It was a great book.  I would recommend it to everyone.  A lot of times, people in wheelchairs are passed by on the street without a glance, or with a negative glance, or with no one considering that they have thoughts/feelings/etc and can hear.  This book reminds us to be kind to everyone, no matter their circumstances.  It also reminds you that anything is possible if you work hard for it.



They all thought he was gone. But he was alive and trapped inside his own body for ten years.
In January 1988 Martin Pistorius, aged twelve, fell inexplicably sick. First he lost his voice and stopped eating. Then he slept constantly and shunned human contact. Doctors were mystified. Within eighteen months he was mute and wheelchair-bound. Martin's parents were told an unknown degenerative disease left him with the mind of a baby and less than two years to live.

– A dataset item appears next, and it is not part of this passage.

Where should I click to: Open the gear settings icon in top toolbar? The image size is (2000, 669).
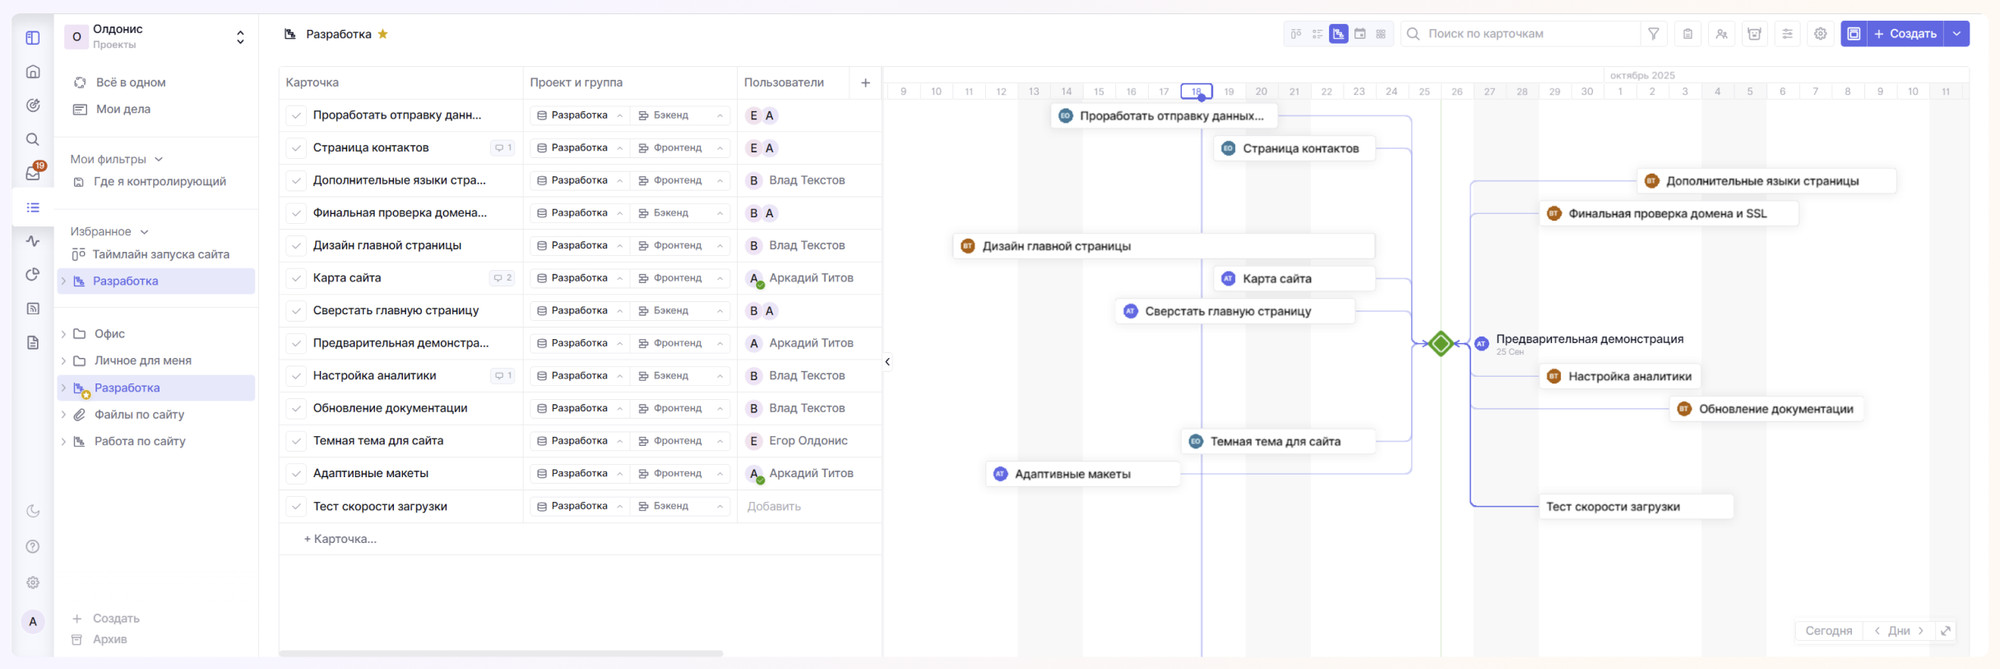click(1820, 34)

Martin was moved to care centers for severely disabled children. The stress and heartache shook his parents’ marriage and their family to the core. Their boy was gone. Or so they thought.
Ghost Boy is the heart-wrenching story of one boy’s return to life through the power of love and faith. In these pages, readers see a parent’s resilience, the consequences of misdiagnosis, abuse at the hands of cruel caretakers, and the unthinkable duration of Martin’s mental alertness betrayed by his lifeless body.
We also see a life reclaimed—a business created, a new love kindled—all from a wheelchair. Martin's emergence from his own darkness invites us to celebrate our own lives and fight for a better life for others.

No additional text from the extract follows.